This year I was curious to see if there were any more twisted individuals who wrote those kinds of stories. After reaching out to some people in the Horror Writer’s Association, I was told to check out this anthology. I’m glad I did.
I’ve said it many times before, writing a review of short stories is difficult - you want to peak an interest, but you don’t want to give away the story. I will try my best to do both while giving you a rundown.
Let me start with the negative. I read the e-book version (something I hate), and the format of this one wasn’t the greatest. While there is a listing of the stories (with links), there is no table of contents. This makes it very hard to see how long each story is. If you’re like me, you don’t like to stop in the middle - especially with short stories - and I found myself having to do that once or twice. Also, there were a few errors (spelling, grammar, etc.), but there weren’t enough to be an issue.
One of His Own - Catherine Grant: This is an interesting tale about Krampus, Sinterklaas, love, and revenge. What happens when Krampus meets a child that is naughty and deserves to be fed on, but the child shows no fear? Why he adopts her, of course. A great lesson in forgiveness, and the depths someone would go for the love of a child.
------------------------------
:: TASK ::
Reproduce, word for word, the part of the review that opens with the words containing "One of His Own" and closes with "of a child.". The entries that come next are separate material, unrelated to the review.
------------------------------
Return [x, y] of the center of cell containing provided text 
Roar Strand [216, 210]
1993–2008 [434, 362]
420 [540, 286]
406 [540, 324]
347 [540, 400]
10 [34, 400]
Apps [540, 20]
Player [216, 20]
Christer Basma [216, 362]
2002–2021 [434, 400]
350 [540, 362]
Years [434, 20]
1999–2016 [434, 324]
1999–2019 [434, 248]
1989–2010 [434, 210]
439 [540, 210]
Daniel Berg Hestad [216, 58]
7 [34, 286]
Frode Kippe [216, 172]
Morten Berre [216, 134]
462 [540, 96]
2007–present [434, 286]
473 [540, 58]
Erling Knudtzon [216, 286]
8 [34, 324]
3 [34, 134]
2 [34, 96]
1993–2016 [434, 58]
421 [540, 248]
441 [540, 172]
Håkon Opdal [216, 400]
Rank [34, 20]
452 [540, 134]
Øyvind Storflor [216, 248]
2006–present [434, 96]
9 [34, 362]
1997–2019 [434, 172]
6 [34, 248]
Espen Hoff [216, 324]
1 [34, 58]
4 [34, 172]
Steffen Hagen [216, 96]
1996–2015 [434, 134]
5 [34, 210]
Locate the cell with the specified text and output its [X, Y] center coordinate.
------------------------------
:: CORRECT RESPONSE ::
One of His Own - Catherine Grant: This is an interesting tale about Krampus, Sinterklaas, love, and revenge. What happens when Krampus meets a child that is naughty and deserves to be fed on, but the child shows no fear? Why he adopts her, of course. A great lesson in forgiveness, and the depths someone would go for the love of a child.